------ Entries

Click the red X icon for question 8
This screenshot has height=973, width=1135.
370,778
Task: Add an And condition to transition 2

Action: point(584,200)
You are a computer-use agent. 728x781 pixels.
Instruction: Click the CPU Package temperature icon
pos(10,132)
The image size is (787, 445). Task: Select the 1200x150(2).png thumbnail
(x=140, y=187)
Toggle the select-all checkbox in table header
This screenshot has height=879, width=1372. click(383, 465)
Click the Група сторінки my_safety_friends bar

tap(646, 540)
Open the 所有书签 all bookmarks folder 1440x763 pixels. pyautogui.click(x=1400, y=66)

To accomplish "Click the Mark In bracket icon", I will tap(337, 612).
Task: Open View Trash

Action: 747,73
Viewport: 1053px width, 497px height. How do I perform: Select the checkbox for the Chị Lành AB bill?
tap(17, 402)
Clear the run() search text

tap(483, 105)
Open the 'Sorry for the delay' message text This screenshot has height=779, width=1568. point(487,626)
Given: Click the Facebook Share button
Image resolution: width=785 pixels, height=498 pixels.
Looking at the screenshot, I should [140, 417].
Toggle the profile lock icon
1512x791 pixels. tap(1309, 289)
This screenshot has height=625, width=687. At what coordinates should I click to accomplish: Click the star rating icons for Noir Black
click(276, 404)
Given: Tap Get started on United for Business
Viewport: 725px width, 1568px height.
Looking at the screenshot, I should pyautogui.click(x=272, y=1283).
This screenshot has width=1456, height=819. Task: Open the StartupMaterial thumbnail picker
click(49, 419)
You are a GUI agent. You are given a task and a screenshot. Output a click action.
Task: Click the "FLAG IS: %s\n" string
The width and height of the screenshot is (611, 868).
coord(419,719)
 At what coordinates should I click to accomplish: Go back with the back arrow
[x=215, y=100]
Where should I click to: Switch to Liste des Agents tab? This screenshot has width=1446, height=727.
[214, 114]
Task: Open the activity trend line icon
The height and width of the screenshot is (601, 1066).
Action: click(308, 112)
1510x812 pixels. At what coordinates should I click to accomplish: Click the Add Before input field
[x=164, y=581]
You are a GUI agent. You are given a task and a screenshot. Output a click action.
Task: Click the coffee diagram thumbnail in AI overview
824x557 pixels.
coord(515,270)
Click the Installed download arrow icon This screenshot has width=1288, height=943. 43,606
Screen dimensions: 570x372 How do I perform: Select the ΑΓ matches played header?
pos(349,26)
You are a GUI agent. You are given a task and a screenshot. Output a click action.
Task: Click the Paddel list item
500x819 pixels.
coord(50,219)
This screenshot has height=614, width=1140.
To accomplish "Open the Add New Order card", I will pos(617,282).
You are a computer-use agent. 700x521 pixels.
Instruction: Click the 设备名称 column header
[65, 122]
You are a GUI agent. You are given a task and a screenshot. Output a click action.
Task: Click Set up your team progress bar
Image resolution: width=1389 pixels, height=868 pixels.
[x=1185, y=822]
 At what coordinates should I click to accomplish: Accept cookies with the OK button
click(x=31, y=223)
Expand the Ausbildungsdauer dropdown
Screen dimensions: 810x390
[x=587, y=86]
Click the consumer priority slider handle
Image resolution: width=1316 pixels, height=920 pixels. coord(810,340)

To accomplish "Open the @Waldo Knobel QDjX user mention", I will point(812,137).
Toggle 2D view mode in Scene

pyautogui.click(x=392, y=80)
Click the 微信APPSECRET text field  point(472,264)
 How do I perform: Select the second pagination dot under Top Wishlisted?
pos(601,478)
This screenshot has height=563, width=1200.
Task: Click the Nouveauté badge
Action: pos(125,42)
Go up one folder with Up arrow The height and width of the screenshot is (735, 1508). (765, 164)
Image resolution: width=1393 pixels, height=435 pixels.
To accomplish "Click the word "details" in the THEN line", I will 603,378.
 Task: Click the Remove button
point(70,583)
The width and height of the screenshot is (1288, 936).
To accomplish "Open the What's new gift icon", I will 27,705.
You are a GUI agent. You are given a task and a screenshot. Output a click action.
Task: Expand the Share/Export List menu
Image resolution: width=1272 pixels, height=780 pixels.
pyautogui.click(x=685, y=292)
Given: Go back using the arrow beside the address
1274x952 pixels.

------------

What is required> Copy every line above word for word, leaving nothing out.

Output of the task>
Click the red X icon for question 8
This screenshot has height=973, width=1135.
370,778
Task: Add an And condition to transition 2

Action: point(584,200)
You are a computer-use agent. 728x781 pixels.
Instruction: Click the CPU Package temperature icon
pos(10,132)
The image size is (787, 445). Task: Select the 1200x150(2).png thumbnail
(x=140, y=187)
Toggle the select-all checkbox in table header
This screenshot has height=879, width=1372. click(383, 465)
Click the Група сторінки my_safety_friends bar

tap(646, 540)
Open the 所有书签 all bookmarks folder 1440x763 pixels. pyautogui.click(x=1400, y=66)

To accomplish "Click the Mark In bracket icon", I will tap(337, 612).
Task: Open View Trash

Action: 747,73
Viewport: 1053px width, 497px height. How do I perform: Select the checkbox for the Chị Lành AB bill?
tap(17, 402)
Clear the run() search text

tap(483, 105)
Open the 'Sorry for the delay' message text This screenshot has height=779, width=1568. point(487,626)
Given: Click the Facebook Share button
Image resolution: width=785 pixels, height=498 pixels.
Looking at the screenshot, I should [140, 417].
Toggle the profile lock icon
1512x791 pixels. tap(1309, 289)
This screenshot has height=625, width=687. At what coordinates should I click to accomplish: Click the star rating icons for Noir Black
click(276, 404)
Given: Tap Get started on United for Business
Viewport: 725px width, 1568px height.
Looking at the screenshot, I should pyautogui.click(x=272, y=1283).
This screenshot has width=1456, height=819. Task: Open the StartupMaterial thumbnail picker
click(49, 419)
You are a GUI agent. You are given a task and a screenshot. Output a click action.
Task: Click the "FLAG IS: %s\n" string
The width and height of the screenshot is (611, 868).
coord(419,719)
 At what coordinates should I click to accomplish: Go back with the back arrow
[x=215, y=100]
Where should I click to: Switch to Liste des Agents tab? This screenshot has width=1446, height=727.
[214, 114]
Task: Open the activity trend line icon
The height and width of the screenshot is (601, 1066).
Action: click(308, 112)
1510x812 pixels. At what coordinates should I click to accomplish: Click the Add Before input field
[x=164, y=581]
You are a GUI agent. You are given a task and a screenshot. Output a click action.
Task: Click the coffee diagram thumbnail in AI overview
824x557 pixels.
coord(515,270)
Click the Installed download arrow icon This screenshot has width=1288, height=943. 43,606
Screen dimensions: 570x372 How do I perform: Select the ΑΓ matches played header?
pos(349,26)
You are a GUI agent. You are given a task and a screenshot. Output a click action.
Task: Click the Paddel list item
500x819 pixels.
coord(50,219)
This screenshot has height=614, width=1140.
To accomplish "Open the Add New Order card", I will pos(617,282).
You are a computer-use agent. 700x521 pixels.
Instruction: Click the 设备名称 column header
[65, 122]
You are a GUI agent. You are given a task and a screenshot. Output a click action.
Task: Click Set up your team progress bar
Image resolution: width=1389 pixels, height=868 pixels.
[x=1185, y=822]
 At what coordinates should I click to accomplish: Accept cookies with the OK button
click(x=31, y=223)
Expand the Ausbildungsdauer dropdown
Screen dimensions: 810x390
[x=587, y=86]
Click the consumer priority slider handle
Image resolution: width=1316 pixels, height=920 pixels. coord(810,340)

To accomplish "Open the @Waldo Knobel QDjX user mention", I will point(812,137).
Toggle 2D view mode in Scene

pyautogui.click(x=392, y=80)
Click the 微信APPSECRET text field  point(472,264)
 How do I perform: Select the second pagination dot under Top Wishlisted?
pos(601,478)
This screenshot has height=563, width=1200.
Task: Click the Nouveauté badge
Action: pos(125,42)
Go up one folder with Up arrow The height and width of the screenshot is (735, 1508). (765, 164)
Image resolution: width=1393 pixels, height=435 pixels.
To accomplish "Click the word "details" in the THEN line", I will 603,378.
 Task: Click the Remove button
point(70,583)
The width and height of the screenshot is (1288, 936).
To accomplish "Open the What's new gift icon", I will 27,705.
You are a GUI agent. You are given a task and a screenshot. Output a click action.
Task: Expand the Share/Export List menu
Image resolution: width=1272 pixels, height=780 pixels.
pyautogui.click(x=685, y=292)
Given: Go back using the arrow beside the address
1274x952 pixels.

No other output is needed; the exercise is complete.